Figure 6.. Responses to infection are blunted in Dnmt3a-mutant HSCs.

(A) RNA-seq volcano plot showing genes with a significant change (q value<0.05) between HSCs from infected and naïve WT mice. (B) RNA-seq volcano plot showing genes with a significant change (q value<0.05) between HSCs from infected and naïve Dnmt3a^−/− mice. (C) qPCR validation of genes from RNA seq data. n=3 per group. P values calculated by two-sided t-test. (D) Venn diagram with number of genes upregulated during infection in WT only (blue), Dnmt3a^−/− only (light red), or both (dark red). (E) Gene ontology pathways enriched among genes upregulated in HSCs from WT but not Dnmt3a^−/− mice during infection. (F) String interactions of validated genes with altered expression during infection in WT but not Dnmt3a^−/− HSCs shows a network of transcription factors, including Batf2. (G) Percentage of HSCs (LK CD150+ CD48− CD34−) of total WBM in WT and Batf2^−/− mice infected with M. avium for 4 months. Data are representative of two experiments, each with n=5–10 per group. Error bars, mean ± SEM. P values calculated by Kruskal-Wallis test. (H) CD45.2 HSCs (KL CD150+ CD48− CD34−) shown as a percentage of WBM in mosaic mice after two-month infection with M. avium. Error bars, mean ± SEM. P values calculated by Kruskal-Wallis test. *p < 0.05, **p < 0.01, ***p < 0.001.

Figure 7.. Profound changes in the methylation landscape of Dnmt3a^−/− HSCs in infection.

(A) Hierarchical clustering based on CpG methylation correlation in WT and Dnmt3a^−/− HSCs naïve and after 1-month of M. avium infection (B) Number of hyper- or hypo-methylated DMRs in WT and Dnmt3a^−/− HSCs naïve and after 1-month of M. avium infection. (C) Fraction of hyper- or hypo-methylated DMRs in WT and Dnmt3a^−/− HSCs naïve and after 1-month of M. avium infection. (D) Enrichment analysis.
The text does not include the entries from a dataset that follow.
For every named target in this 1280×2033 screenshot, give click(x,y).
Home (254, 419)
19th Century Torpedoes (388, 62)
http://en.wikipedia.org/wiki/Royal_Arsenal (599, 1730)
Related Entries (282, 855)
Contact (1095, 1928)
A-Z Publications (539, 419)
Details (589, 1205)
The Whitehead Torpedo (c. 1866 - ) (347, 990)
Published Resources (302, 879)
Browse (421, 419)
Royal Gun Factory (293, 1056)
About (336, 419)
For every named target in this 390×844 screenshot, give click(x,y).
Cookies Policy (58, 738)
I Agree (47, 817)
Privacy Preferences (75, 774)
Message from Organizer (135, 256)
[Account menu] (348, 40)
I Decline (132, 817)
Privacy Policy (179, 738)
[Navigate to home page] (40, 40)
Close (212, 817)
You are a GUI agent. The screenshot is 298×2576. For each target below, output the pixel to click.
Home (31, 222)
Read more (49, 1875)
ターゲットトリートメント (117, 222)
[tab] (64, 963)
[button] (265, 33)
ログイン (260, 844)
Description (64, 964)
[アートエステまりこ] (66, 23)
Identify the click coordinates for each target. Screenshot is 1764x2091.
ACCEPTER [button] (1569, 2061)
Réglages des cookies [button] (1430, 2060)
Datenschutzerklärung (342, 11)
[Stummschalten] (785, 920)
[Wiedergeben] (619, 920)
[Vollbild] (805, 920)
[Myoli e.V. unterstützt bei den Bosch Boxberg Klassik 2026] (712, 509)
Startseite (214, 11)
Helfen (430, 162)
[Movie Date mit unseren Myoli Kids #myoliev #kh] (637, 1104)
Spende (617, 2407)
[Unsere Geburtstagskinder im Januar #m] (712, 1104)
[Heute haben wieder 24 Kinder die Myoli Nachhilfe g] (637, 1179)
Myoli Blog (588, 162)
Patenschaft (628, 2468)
Size of data points represents the overlap percentage with the size of the corresponding regulatory regions in the denominator. (E) DNA methylation profile of Batf2 in WT or Dnmt3a^−/− HSCs naïve or after 1-month of infection. (F) DNA methylation profile of Jun in WT or Dnmt3a^−/− HSCs naïve or after 1-month of infection. (G) DNA methylation profile of Fos in WT or Dnmt3a^−/− HSCs naïve or after 1-month of infection. For Figures E-G, significance is shown at the top with light gray denoting p<0.05; medium gray denoting p<0.01, and black denoting p<0.001.